İş sağlığı ve güvenliği için ‘OSGB’ler ilçelere kadar kurulmalı’

İş Sağlığı ve Güvenliği Uzmanı Dr. Selami Dereli, iş kazalarının ve işçi ölümlerinin engellenebileceğini bunun için Ortak Sağlık ve Güvenlik Birimleri’nin ilçelere kadar yayılması gerektiğini belirtti.

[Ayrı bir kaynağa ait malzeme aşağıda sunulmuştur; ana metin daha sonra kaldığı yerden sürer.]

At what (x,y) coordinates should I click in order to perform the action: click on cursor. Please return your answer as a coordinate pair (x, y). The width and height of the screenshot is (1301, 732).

İş Sağlığı ve Güvenliği Uzmanı Dr. Selami Dereli, Türkiye’de iş güvenliği ve iş yeri hekimliğiyle alakalı yasanın ve bunun alt kanunlarının 2012 yılından itibaren uygulandığını belirtti. Dünyada ve ülkemizde ciddi anlamda iş kazaları olduğunu ifade eden Dereli, “Dünyada bu sayının 270 milyon olduğu söyleniyor. Bunu engelleyebilmek için Türkiye’de bu kanunla birlikte Ortak Sağlık Güvelik Birimi (OSGB) kuruldu. Kanunun altında, hekim, mühendis ve hemşire arkadaşlar görevli. Bunlar iş yerinde çalışan kişinin o işe sağlığının uyumlu olup olmadığını, makinaların ve o ortamın kişinin sağlığına uygun olup olmadığını, iş kazalarını engelleyebilecek şekilde bir donanım ve düzenin içinde olup olmadığını kontrol eden bir kurum haline geldi. Ama işin özü; öznemiz olan insan sağlığının korunabilmesi için gerekli tedbirlerin alınması.”

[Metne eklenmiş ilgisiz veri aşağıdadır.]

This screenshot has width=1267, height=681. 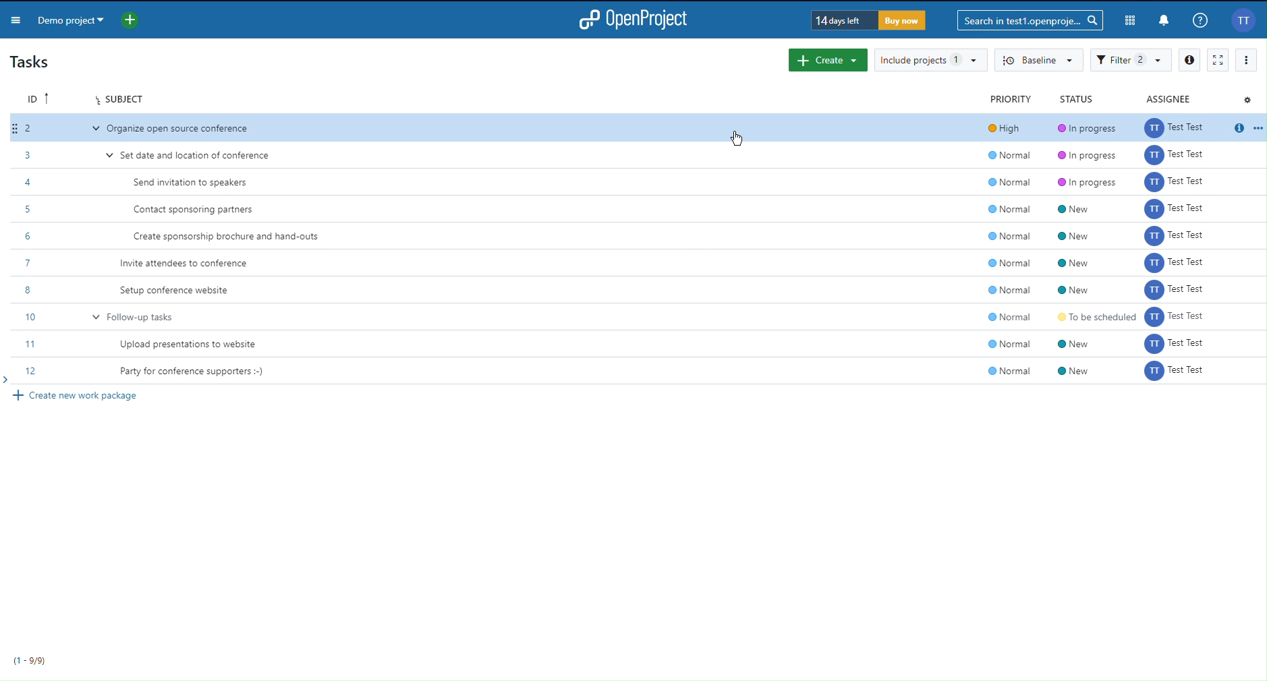 I want to click on Status, so click(x=1074, y=99).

Dereli, Ortak Sağlık ve Güvenlik Birimlerinin kurulmasıyla toplumda ciddi anlamda bilinçlenme olduğunu belirterek, “Türkiye’nin sanayileşmesi artıyor, ticaret hacmimiz artıyor. Bu artışa paralel olarak aynı hızla iş kazalarımız artmıyor. Bu, kurumun içinde çalışan arkadaşların sahadaki mücadelesiyle oluyor” diye konuştu.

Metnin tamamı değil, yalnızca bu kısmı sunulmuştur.